- Entries supplied -
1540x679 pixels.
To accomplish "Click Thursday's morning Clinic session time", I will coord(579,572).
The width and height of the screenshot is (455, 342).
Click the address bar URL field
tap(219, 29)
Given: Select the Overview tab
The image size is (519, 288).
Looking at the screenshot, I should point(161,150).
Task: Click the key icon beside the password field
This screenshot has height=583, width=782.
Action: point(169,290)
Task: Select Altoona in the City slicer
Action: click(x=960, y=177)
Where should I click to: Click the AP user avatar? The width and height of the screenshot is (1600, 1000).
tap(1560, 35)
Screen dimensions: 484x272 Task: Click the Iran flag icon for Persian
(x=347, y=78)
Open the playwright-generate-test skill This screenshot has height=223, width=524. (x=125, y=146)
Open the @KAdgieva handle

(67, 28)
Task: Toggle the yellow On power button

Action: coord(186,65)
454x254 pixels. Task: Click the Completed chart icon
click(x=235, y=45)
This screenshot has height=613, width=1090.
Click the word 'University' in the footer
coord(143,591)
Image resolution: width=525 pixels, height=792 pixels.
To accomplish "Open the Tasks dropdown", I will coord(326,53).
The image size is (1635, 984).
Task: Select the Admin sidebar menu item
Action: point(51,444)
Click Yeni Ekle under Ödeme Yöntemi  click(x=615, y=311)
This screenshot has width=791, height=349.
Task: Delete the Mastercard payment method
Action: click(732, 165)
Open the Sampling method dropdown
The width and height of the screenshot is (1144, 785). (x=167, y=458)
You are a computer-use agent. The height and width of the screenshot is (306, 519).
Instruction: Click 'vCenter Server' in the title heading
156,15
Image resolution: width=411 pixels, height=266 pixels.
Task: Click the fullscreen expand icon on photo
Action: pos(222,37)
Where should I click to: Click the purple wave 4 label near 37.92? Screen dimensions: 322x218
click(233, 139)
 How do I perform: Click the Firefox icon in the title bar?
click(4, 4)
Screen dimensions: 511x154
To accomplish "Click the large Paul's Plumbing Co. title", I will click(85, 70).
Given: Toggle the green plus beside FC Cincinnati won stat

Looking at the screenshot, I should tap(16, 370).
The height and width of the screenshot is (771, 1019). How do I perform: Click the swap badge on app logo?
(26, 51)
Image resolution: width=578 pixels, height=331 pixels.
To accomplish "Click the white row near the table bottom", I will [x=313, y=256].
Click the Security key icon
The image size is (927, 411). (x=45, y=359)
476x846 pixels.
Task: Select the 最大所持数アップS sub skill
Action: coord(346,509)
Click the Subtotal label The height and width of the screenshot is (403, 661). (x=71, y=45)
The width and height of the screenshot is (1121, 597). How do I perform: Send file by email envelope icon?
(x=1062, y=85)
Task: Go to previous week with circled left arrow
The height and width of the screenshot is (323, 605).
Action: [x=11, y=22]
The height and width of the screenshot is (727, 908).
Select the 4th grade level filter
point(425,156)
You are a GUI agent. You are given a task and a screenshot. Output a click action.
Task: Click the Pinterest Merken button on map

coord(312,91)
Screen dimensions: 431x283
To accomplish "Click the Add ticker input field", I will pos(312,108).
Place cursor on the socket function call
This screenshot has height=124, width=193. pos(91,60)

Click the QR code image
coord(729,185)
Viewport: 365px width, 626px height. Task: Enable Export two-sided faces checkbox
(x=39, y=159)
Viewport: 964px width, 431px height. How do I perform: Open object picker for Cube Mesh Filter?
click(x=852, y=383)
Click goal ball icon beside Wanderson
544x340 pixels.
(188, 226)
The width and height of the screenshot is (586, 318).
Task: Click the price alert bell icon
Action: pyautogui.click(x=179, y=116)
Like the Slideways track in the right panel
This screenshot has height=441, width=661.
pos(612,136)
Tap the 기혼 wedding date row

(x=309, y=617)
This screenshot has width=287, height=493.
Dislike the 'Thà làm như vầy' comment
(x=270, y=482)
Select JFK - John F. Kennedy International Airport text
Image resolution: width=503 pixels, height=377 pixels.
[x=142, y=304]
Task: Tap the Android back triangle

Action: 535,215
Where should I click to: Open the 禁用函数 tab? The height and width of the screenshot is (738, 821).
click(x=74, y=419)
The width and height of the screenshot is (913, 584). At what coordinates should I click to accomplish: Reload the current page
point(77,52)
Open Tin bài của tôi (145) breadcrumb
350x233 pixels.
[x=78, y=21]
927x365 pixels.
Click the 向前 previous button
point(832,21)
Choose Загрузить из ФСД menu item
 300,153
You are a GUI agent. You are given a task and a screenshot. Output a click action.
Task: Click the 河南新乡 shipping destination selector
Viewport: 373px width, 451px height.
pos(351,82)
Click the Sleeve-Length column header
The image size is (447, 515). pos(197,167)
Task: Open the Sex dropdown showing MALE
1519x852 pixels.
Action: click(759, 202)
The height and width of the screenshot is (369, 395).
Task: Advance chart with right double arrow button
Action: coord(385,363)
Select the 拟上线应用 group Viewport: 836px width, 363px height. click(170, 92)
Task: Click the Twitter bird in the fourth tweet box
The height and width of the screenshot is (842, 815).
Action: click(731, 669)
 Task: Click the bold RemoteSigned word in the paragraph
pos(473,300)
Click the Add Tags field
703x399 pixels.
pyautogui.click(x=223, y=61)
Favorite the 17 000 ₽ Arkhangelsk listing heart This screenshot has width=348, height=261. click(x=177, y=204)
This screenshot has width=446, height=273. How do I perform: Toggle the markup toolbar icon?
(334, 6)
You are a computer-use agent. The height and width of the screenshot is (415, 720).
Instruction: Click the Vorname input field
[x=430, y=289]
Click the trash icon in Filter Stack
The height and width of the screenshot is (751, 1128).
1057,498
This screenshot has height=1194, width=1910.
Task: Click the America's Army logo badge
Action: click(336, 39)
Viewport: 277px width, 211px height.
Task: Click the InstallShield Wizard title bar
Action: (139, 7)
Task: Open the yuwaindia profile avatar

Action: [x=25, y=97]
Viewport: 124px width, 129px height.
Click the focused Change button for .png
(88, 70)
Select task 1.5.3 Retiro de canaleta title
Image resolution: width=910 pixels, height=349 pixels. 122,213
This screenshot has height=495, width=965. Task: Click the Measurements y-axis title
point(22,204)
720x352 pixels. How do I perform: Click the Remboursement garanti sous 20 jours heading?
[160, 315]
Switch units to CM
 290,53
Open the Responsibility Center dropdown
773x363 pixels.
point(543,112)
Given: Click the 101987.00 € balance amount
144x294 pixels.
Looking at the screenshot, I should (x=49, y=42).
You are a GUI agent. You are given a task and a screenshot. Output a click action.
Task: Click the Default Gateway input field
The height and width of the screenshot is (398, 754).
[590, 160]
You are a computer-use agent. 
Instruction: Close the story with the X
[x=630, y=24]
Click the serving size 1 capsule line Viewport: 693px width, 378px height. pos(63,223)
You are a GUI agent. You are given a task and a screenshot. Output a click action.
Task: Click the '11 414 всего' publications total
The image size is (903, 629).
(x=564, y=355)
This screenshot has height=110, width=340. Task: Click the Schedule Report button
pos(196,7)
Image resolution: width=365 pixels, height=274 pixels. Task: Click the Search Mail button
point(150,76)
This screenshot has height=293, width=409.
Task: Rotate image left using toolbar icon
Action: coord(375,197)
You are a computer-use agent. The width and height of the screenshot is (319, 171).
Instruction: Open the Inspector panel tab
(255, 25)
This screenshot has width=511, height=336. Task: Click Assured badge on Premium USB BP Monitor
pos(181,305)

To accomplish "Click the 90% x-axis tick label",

- Required action -
Lines holding "computer" are the ones to copy; find all of them in the listing.

- Exercise result -
You are a computer-use agent. The height and width of the screenshot is (306, 519).
You are a computer-use agent. The height and width of the screenshot is (415, 720).
You are a computer-use agent. 
You are a computer-use agent. The width and height of the screenshot is (319, 171).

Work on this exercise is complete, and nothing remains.